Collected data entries

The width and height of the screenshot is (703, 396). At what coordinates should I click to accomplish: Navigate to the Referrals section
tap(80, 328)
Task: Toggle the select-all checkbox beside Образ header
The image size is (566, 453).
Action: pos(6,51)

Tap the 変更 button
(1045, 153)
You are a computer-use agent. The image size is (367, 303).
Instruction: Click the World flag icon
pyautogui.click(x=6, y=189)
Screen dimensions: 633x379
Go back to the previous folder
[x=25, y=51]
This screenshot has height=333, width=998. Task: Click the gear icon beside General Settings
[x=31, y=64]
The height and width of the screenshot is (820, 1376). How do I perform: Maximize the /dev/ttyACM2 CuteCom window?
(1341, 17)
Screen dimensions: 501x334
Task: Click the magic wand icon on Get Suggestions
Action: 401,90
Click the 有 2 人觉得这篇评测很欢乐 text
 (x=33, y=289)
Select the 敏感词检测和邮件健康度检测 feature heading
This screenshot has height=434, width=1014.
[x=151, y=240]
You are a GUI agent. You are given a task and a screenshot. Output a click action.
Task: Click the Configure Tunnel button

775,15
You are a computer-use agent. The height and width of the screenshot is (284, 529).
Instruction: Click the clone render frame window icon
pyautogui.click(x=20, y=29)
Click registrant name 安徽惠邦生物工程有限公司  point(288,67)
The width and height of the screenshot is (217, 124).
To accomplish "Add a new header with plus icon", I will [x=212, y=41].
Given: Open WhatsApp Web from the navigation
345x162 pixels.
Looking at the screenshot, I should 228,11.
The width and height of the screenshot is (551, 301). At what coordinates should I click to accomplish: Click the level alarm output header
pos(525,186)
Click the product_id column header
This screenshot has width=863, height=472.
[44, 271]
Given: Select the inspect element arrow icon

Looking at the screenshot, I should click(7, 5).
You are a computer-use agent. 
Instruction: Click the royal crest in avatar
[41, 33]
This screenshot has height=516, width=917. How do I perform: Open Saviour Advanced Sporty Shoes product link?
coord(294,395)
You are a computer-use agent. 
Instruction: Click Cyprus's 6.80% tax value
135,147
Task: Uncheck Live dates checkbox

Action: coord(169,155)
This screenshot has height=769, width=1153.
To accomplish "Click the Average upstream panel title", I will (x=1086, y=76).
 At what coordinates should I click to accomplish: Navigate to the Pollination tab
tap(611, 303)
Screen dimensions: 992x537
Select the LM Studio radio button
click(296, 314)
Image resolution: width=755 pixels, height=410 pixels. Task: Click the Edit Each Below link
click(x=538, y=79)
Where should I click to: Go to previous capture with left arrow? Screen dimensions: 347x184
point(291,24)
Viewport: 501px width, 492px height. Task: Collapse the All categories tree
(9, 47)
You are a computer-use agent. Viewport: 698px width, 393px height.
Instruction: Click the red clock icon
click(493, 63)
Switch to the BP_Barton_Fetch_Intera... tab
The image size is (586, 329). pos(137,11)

◆ **TASK OBJECTIVE**
Take exactly the lines from the one containing "This screenshot has height=333, width=998." through the one containing "Given: Open WhatsApp Web from the navigation" in the data above, and output them with nothing added.

◆ **RESULT OF THE TASK**
This screenshot has height=333, width=998. Task: Click the gear icon beside General Settings
[x=31, y=64]
The height and width of the screenshot is (820, 1376). How do I perform: Maximize the /dev/ttyACM2 CuteCom window?
(1341, 17)
Screen dimensions: 501x334
Task: Click the magic wand icon on Get Suggestions
Action: 401,90
Click the 有 2 人觉得这篇评测很欢乐 text
 (x=33, y=289)
Select the 敏感词检测和邮件健康度检测 feature heading
This screenshot has height=434, width=1014.
[x=151, y=240]
You are a GUI agent. You are given a task and a screenshot. Output a click action.
Task: Click the Configure Tunnel button

775,15
You are a computer-use agent. The height and width of the screenshot is (284, 529).
Instruction: Click the clone render frame window icon
pyautogui.click(x=20, y=29)
Click registrant name 安徽惠邦生物工程有限公司  point(288,67)
The width and height of the screenshot is (217, 124).
To accomplish "Add a new header with plus icon", I will [x=212, y=41].
Given: Open WhatsApp Web from the navigation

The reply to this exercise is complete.